The first Digital Studies Seminar of the 2016/17 academic year will take place in the Trinity Long Room Hub this Thursday 27 October, at 9am. It will finish at 10.50am, sharp.
1. Dr. Noel Fitzpatrick will present his paper entitled, ‘A possible Hermeneutics: Digital’, which will be followed by a discussion. Please review the abstract below.
2. A discussion about, firstly, the book (or edited collection) that is currently being reviewed by Palgrave Macmillan Publishers and, secondly, the programme for this semester.
Abstract: The impact of digital technologies on disciplinary epistemologies within the Humanities is posing substantial questions about how knowledge is constructed within fields of inquiry which are by their nature heuristic. The integration of forms of computational linguistics and cognitive computing (supervised machine learning) within the traditional humanities research needs to be addressed by the development of new disciplines which enable a critical understanding of these technologies (critical software studies, digital studies). This paper sets out to postulate that these digital technologies could lead to the development of new forms of interpretation and hence new forms of hermeneutics if they were harnessed in new ways.
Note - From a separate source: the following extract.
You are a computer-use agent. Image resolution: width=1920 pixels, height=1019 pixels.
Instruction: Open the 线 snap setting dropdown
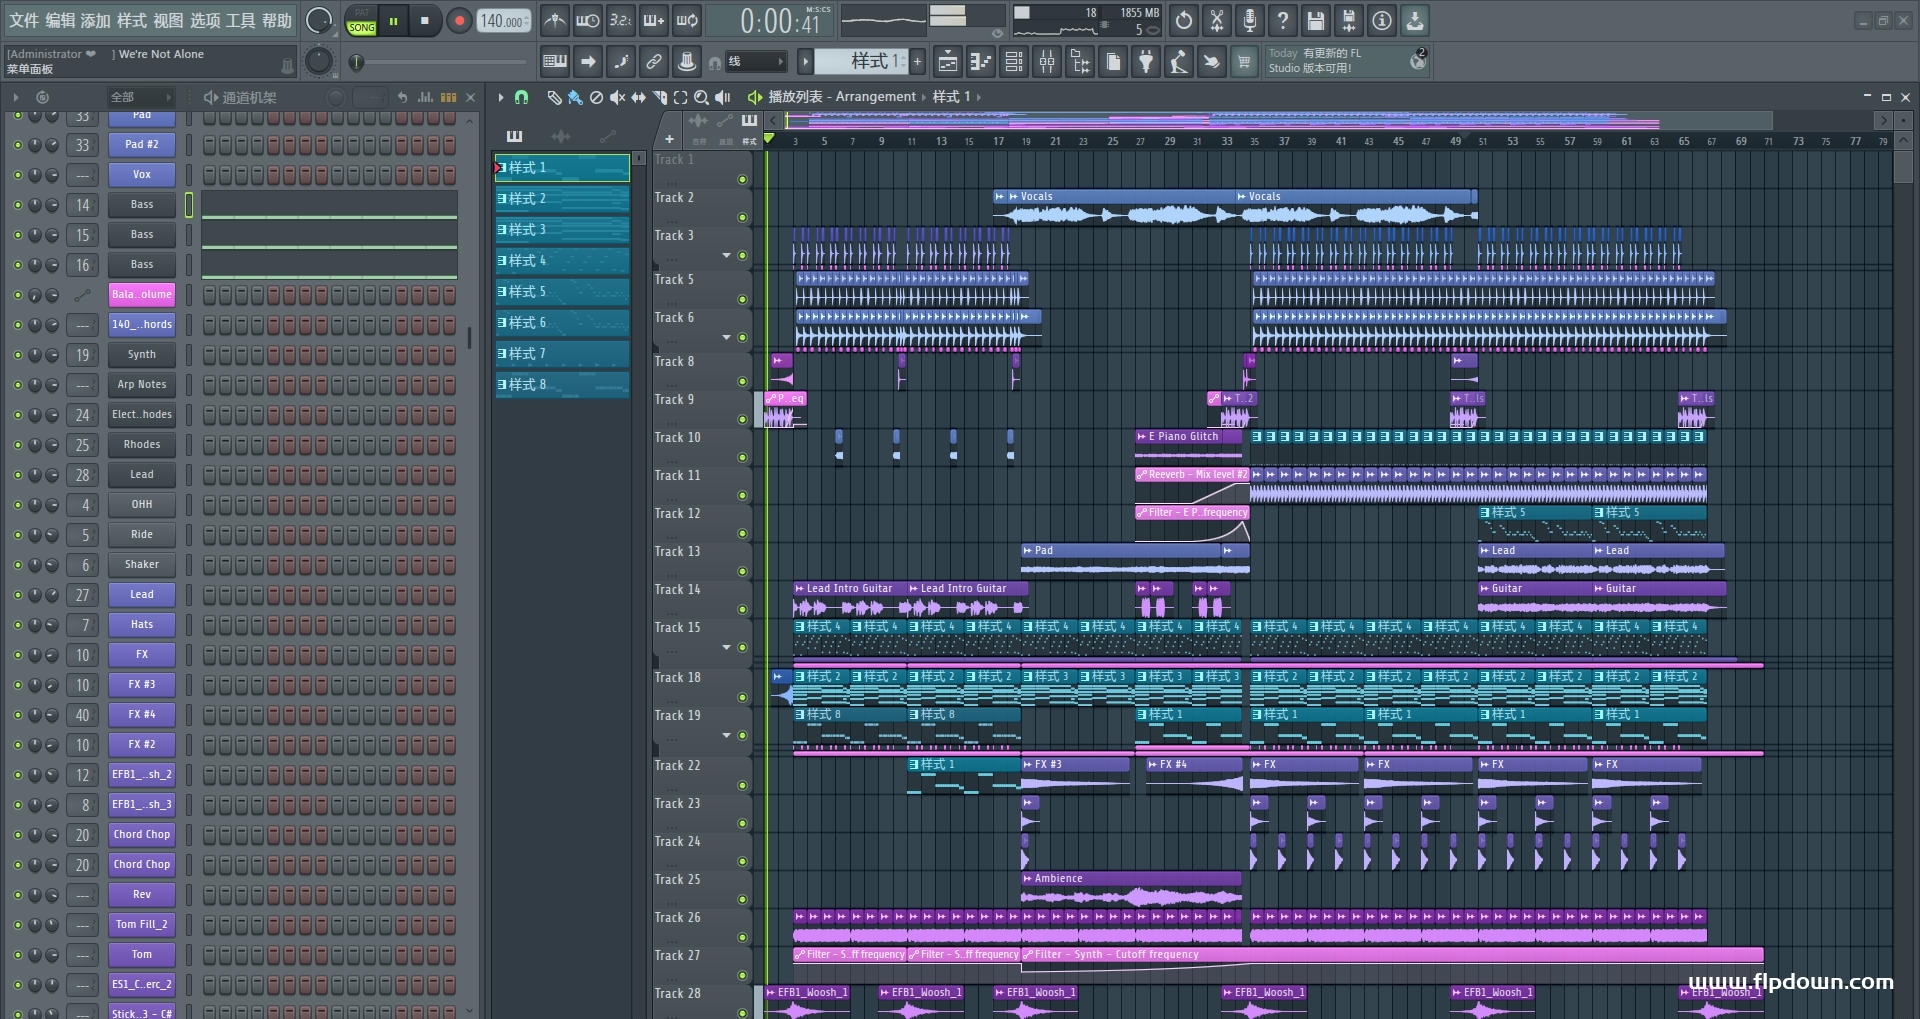pos(755,62)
By revisiting definitions of hermeneutics taken from the work of Paul Ricoeur and new forms of hermeneutics that are under development by the Bernard Stiegler and the research team at IRI, this paper will demonstrate how to develop new forms of hermeneutics made possible through an expanded understanding of the digital as a form of organology and an awareness of the pharmacological nature of digital technologies. It will also demonstrated that the revelation of the structure of the text through computational analysis should not be dismissed but incorporated into higher levels of interpretation which move from the semiological, numerical towards the semantic.